Il Sud è niente, la recensione
La diciassettenne Grazia vive una situazione abbastanza precaria, il negozio di stoccafissi di suo padre è prossimo alla chiusura, lei rischia di essere bocciata agli esami di maturità e il suo aspetto fisico molto mascolino la rende facile bersaglio della cattiveria dei suoi coetanei. Inoltre Grazia non ha un buon rapporto con suo padre, inclinatosi dal momento in cui suo fratello Pietro è scomparso nel nulla ed è stato dato per morto. Un giorno Grazia vede in spiaggia un ragazzo che lei è sicura essere suo fratello e ogni sua certezza sulla sorte di Pietro a questo punto entra in discussione.
Direttamente dall’edizione 2013 del Festival Internazionale del Film di Roma, dove era stato selezionato nella sezione Alice nella Città, Il sud è niente arriva nelle sale italiane distribuito da Istituto Luce Cinecittà. Il film, che segna l’esordio nel lungometraggio del giovane Fabio Mollo dopo il successo di alcuni suoi cortometraggi, sta ricevendo una discreta visibilità anche a livello internazionale (è stato di recente selezionato al Toronto International Film Festival)… Comprensibile, visto lo strano fascino che il suo film riesce ad avere a un primo impatto, che in parte lo collega alla tradizione neorealista italiana e in parte segue una strada personale e originale. Il sud è niente, però, non riesce ad andare fino in fondo e quelle enormi potenzialità espresse dall’accattivante soggetto e dall’impatto con la prima mezz’ora si mostrano come lo strato superficiale di un’opera che in fondo non ha molto da dire.
Il sud è niente è come uno Strudel senza ripieno, appetitoso all’esterno ma deludente quando si intinge il cucchiaio.

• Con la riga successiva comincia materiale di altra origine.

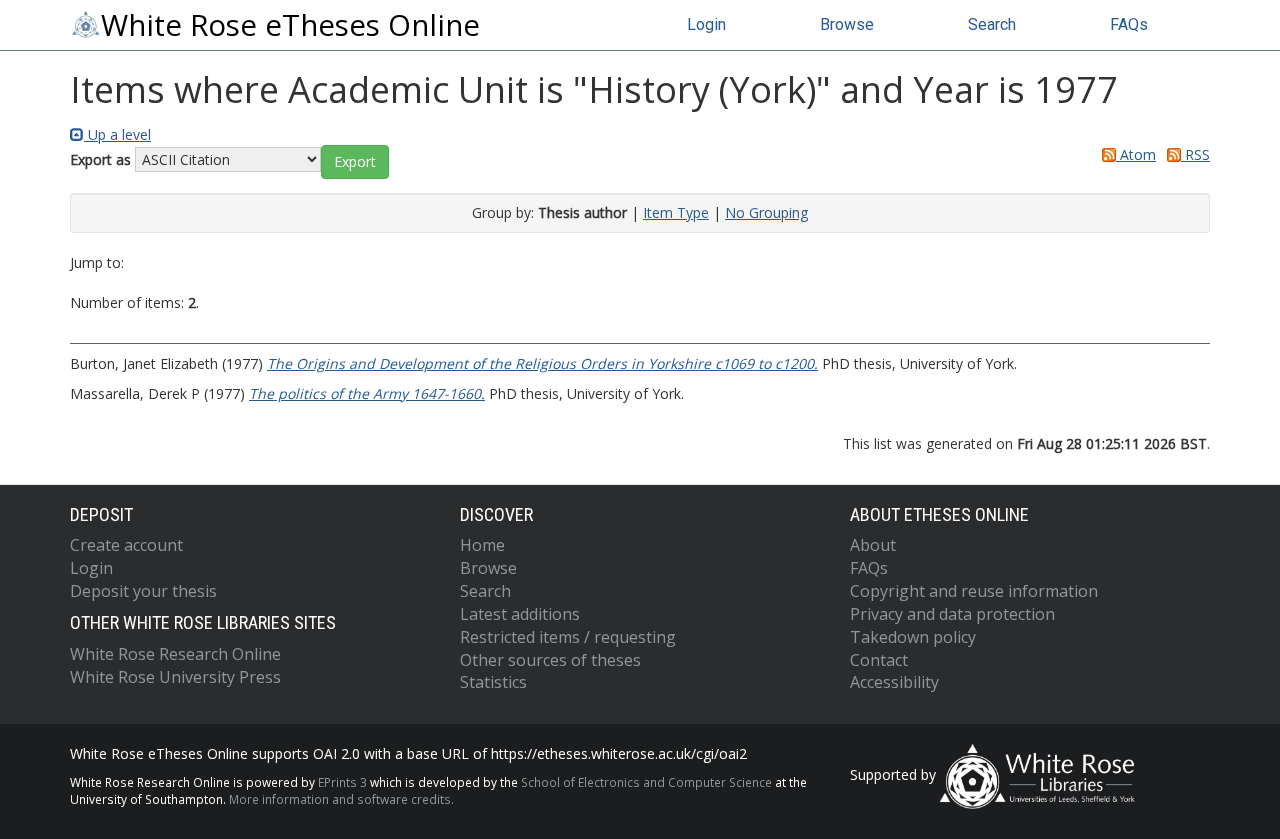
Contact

Mollo ci immerge subito nell’atmosfera rarefatta, disagevole e quasi inquietante, che aleggia su tutto il film presentandoci Grazia, questa ragazza che di aggraziato ha ben poco, mascolina e incazzata con il mondo. A darle volto e corpo è l’esordiente italo-svedese Miriam Karlkvist, che perlopiù convince perché credibile nel ruolo, anche se non si può fare a meno di notare la sua carenza espressiva che può essere affettuosamente descritta con un’affermazione che una volta attribuirono al mitico Clint Eastwood dei tempi del western: ha solo due espressioni, col cappello e senza cappello. Tutto ruota attorno a lei, dai difficili rapporti con coetanei e adulti, a cui solo l’affettuosa nonna interpretata da Alessandra Costanzo sembra scampare, alla sua disperata ricerca della verità riguardo il fratello scomparso, forse morto. I 90 minuti di durata del film si limitano a questo senza dare realmente risposte e senza andare oltre una caratterizzazione basica dei personaggi. Anzi a volte si gioca perfino alla sottrazione, come accade con Bianca, la negoziante interpretata dalla bellissima Valentina Lodovini, un personaggio che sembra inserito all’ultimo solo per fornire una dimensione sentimentale al padre di Grazia, interpretato dal sempre bravo Vinicio Marchioni.
E dunque Il sud è niente gira un po’ a vuoto per una buona parte della sua durata, concentrandosi su particolari francamente evitabili, come la componente mistica che non è particolarmente ben gestita, e tralasciandone altri che avrebbero potuto dare al film quel motore in più che palesemente gli manca, come l’approfondimento del mistero che gravita attorno alla scomparsa di Pietro.
Va riconosciuto al regista un ottimo uso delle locations, che portano lo spettatore ad esplorare questo Sud atipico, fatto di solitudini e paesaggi proto-industriali in cui, una volta tanto, non è la dimensione folkloristica e calorosa dei piccoli centri costieri ad emergere, ma l’abbandono e la voglia di fuggire verso nuovi orizzonti, che siano le profondità marine o l’agognato Nord, verso cui vuole dirigersi il padre di Grazia e dove forse è fuggito suo fratello Pietro.
Il sud è niente è dunque un’opera un po’ acerba, realizzata con grande cura formale e usufruendo di buoni attori e suggestivi scenari, ma risente di una scrittura a tratti farraginosa e di una goffa gestione dei temi e delle tempistiche narrative con il risultato che a fine visione si ha l’amaro in bocca.